Рис. 3. Музей Бонефантен в Маастрихте
Здание Новейшей Пинакотеки в Мюнхене (арх. С. Браунфельс, 2002 г.), демонстрирует совмещение лестничного пролета и центрального пространства, выраженного многосветным атриумом. В плане лестница читается как значимая, формирующая пространство. В интерьере же она практически незаметна, так как масштаб внутреннего пространства фойе и лестничного пролета несоизмеримы. Можно утверждать, что композиционной доминантой плана является центральный атриум и лестничный пролет.
Еще одним типом музеев, где пространственной доминантой являются лестницы, становится обширная группа с так называемыми «плавающими» лестницами. Этот термин, вероятно, не в полной мере объясняет структуру плана, однако наводит на ассоциации с дрейфующими глыбами – именно так выглядят разбросанные хаотично лестницы в структуре музеев Н. Фостера в Ниме, Новое здание музея в Нью-Йорке (арх. бюро «Sanaa»), музея Конфлюенс (арх. бюро «Coop Himmelblau») и других.
У Нормана Фостера CarreD'Art в Ниме не был первым музейным проектом. Название «Квадрат искусства» должен был наводить посетителя на прямую ассоциацию с расположенным вблизи древнеримским храмом, так называемым Квадратным домом. В самом центре плана расположен просторный холл с каскадной лестницей. По замыслу архитектора это пространство должно отсылать посетителей к традиционным народным внутренним дворикам.
В этом музее лестница – коммуникационное функциональное ядро, служащее для распределения посетителей. Интересно, что занимая значительную площадь во входной зоне, являясь частью «экспозиции мастерства архитектора», направленного, в первую очередь, на создание выразительных ракурсных видов, лестница является именно утилитарным узлом.

Блок данных

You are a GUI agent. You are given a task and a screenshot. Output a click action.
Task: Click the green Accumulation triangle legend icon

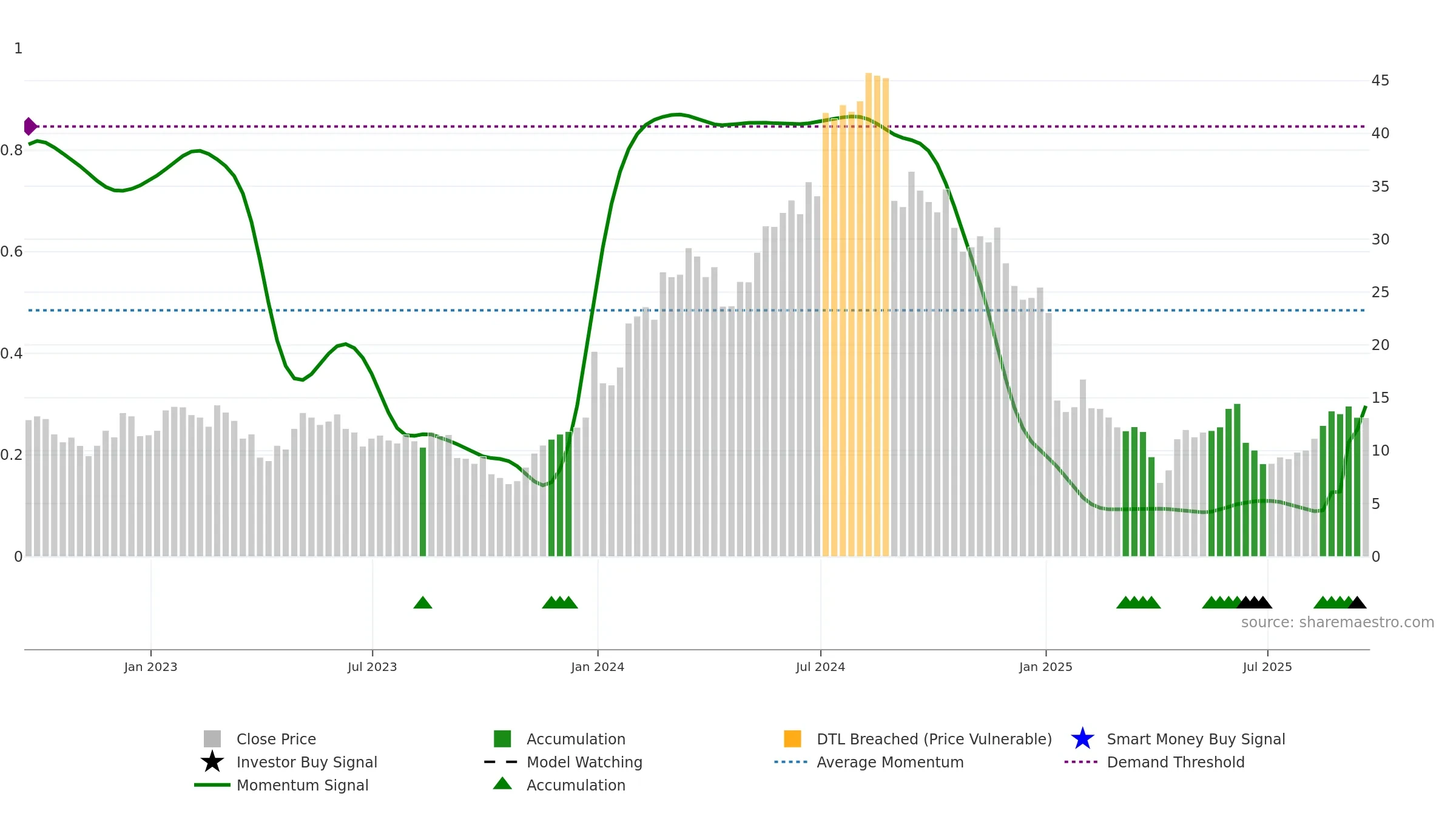point(502,784)
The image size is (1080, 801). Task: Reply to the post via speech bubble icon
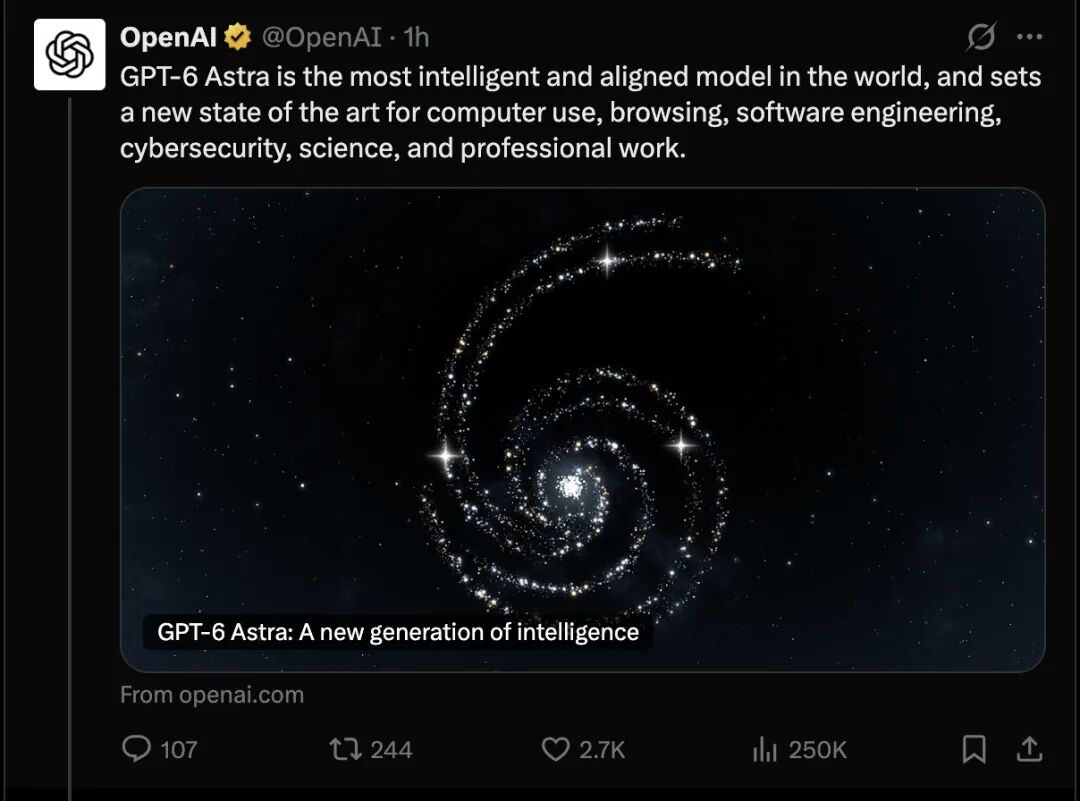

Задание
Напишите продолжение текста о роли лестниц в планировке музейных зданий, начав сразу после его последнего предложения.

Ответ на задание
Когда лестница потеряла свое смысловое значение, какое было ей присуще в классических музеях, став исключительно утилитарной, началось ее видоизменение – постепенно в коммуникационном ядре здания лестницы дополнились пандусами, зачастую идущими в разных направлениях. В некоторых музеях лестничные марши начали «обвивать» лифтовые шахты, тем самым создавая причудливый план, но при этом доводя до абсолютной функциональной бессмысленности их истинное назначение. Лифт сам по себе является средством коммуникации, а пандусы и лестницы вокруг, очевидно, служат для создания «яркого» образа музея. Увеличение коммуникационного узла, выражаемого в виде пересекающихся в пространстве под разными углами, на разной высоте пандусов, огибающих лифтовые шахты или ведущих просто через просторное фойе из одной части музея в другую – все это стало квинтэссенцией современных музейных зданий. Очень важно подчеркнуть, что эти коммуникации не носят функционального значения. Речь идет о замещении функции внешними «признаками современности» архитектуры и демонстрацией ее конструктивных возможностей. Наличие в одном небольшом по размеру музее и лестниц, и пандусов, и лифтов кажется функционально излишним, однако ровно до тех пор, пока рассматривать их как средство передвижения, а не как средство эффектного формирования пространства. Примерами таких музеев могут служить постройки лидеров деконструктивизма – группы «CoopHimmelblau», Захи Хадид, Даниеля Либескинда и других.
Наиболее часто в ХХ и ХХI веках встречаются примеры, когда пространственным ядром музея является световой колодец или атриум. Основная функция этого пространства – зрелищная или коммуникативная. Атриум или «световой колодец» стали местом осмотра архитектуры музея. Примерами таких музеев могут служить как самые известные здания – Музей Гуггенхайма в Нью-Йорке (арх. Ф.Л. Райт), Новое крыло Национальной галереи в Вашингтоне (арх. Й. М. Пей), так и сравнительно новые музейные здания П. Цумтора, К. Курокавы, Ф. Гери, М. Ботты и др.
В современных музейных зданиях «световой колодец» может быть просто рекреационной зоной, а может совмещать в себе функциональные задачи (распределительный узел, коммуникационный центр).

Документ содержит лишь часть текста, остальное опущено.